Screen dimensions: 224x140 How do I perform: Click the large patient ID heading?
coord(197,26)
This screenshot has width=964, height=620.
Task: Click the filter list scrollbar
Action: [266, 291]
○ ○ ○
WHAT TO WORK ON » For each line shown above, write an exact copy.

RESPONSE BOX »
Screen dimensions: 224x140 How do I perform: Click the large patient ID heading?
coord(197,26)
This screenshot has width=964, height=620.
Task: Click the filter list scrollbar
Action: [266, 291]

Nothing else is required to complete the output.